**TRY IT:** Check the records below for the word "agent" and state how many lines contain it, replying with the number only.

(Extracted data entries)
◇ ◇ ◇

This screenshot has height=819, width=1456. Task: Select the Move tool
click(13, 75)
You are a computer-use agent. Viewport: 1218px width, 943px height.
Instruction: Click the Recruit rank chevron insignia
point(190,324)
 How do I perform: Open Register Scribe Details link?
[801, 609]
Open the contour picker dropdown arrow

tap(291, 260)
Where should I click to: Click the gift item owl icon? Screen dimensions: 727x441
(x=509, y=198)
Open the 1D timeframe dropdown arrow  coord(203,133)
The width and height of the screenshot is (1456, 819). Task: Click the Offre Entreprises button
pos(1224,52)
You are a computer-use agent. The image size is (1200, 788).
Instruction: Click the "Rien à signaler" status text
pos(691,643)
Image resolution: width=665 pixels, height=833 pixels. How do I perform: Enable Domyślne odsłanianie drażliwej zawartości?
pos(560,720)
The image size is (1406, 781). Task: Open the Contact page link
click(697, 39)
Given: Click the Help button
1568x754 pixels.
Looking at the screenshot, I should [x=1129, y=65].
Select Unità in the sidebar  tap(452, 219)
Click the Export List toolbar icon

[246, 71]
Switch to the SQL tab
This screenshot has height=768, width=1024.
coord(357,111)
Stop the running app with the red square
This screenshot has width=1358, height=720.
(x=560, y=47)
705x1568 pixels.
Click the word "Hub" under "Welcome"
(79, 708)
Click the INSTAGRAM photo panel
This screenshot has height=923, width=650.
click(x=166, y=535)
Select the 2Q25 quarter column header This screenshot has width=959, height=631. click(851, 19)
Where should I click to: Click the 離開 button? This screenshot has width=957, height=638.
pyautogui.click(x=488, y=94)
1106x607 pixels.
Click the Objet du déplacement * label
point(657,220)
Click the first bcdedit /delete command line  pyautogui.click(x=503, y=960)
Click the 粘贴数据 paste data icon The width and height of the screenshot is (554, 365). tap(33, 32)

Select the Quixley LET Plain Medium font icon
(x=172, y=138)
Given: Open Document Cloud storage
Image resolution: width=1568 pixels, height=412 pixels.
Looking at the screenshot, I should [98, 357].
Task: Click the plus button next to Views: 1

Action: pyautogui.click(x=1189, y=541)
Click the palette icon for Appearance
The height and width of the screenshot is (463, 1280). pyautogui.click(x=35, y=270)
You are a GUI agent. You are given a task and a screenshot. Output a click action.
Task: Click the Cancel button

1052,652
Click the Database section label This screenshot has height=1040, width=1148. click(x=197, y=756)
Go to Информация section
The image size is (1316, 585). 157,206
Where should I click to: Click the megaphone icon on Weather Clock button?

◇ ◇ ◇

**RESPONSE TO THIS EXERCISE:** 3